I have been with my partner, a South African citizen, for close to five years and we have been living together for two.

I am British and recently enquired with his company regarding assistance to relocate to SA on a Life Partner visa. We were advised that they had spoken with the High Commission in London and that the High Commission there does not recognise this partnership.

Can anyone clarify this for us?

Also, although we have been living together, we did not have a joint account, pay bills nor were either of us on a tenancy agreement. We have letters, bills etc addressed to us individually but going to the same address - would this count? 

TIA for any advice.


----------



## LegalMan (Dec 26, 2012)

5446 said:


> I have been with my partner, a South African citizen, for close to five years and we have been living together for two.
> 
> I am British and recently enquired with his company regarding assistance to relocate to SA on a Life Partner visa. We were advised that they had spoken with the High Commission in London and that the High Commission there does not recognise this partnership.
> 
> ...


This is incorrect. We've lodged applications there and had clients do same. The law is so clear that they would be doing something illegal (which we would fight and win in a court of law).

The issue possibly comes in with (1) living apart and (2) extra documents or procedures. Sometimes the SAHC has issues when the partners haven't lived together for a while. They also sometimes ask for strange things: photos, etc and have also been known to visit you at your residence.


----------



## 5446 (Nov 6, 2014)

Thank you for the quick response. I was sure this was the case, so it is good to see that clarified!

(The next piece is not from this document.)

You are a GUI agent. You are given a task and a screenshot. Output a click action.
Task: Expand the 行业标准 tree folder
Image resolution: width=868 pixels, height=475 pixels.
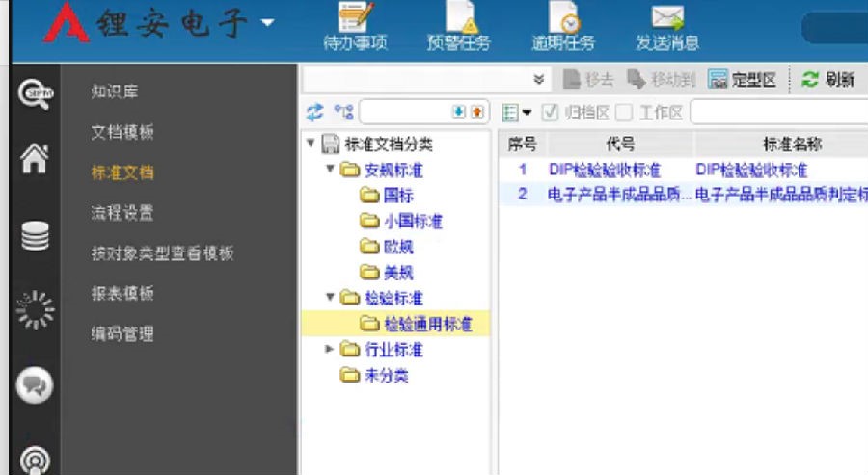(332, 349)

We have not even started an application but just trying to gather information. My partner has been working in South Africa since September and I have a work project to finish before planning on joining him in February.

Would this gap of living apart for 6 months make a difference? We have emails, photographs etc proving that we have been together, as well as bills addressed to us individually at the same address. Thanks,


----------



## LegalMan (Dec 26, 2012)

Do you mean you've been apart for a while recently? That is exactly what the DHA is going to be hard on you about. You'd need to submit a great deal of proof to overcome that. A long-distance relationship doesn't qualify for a visa - lots more proof is needed.

Good luck!


----------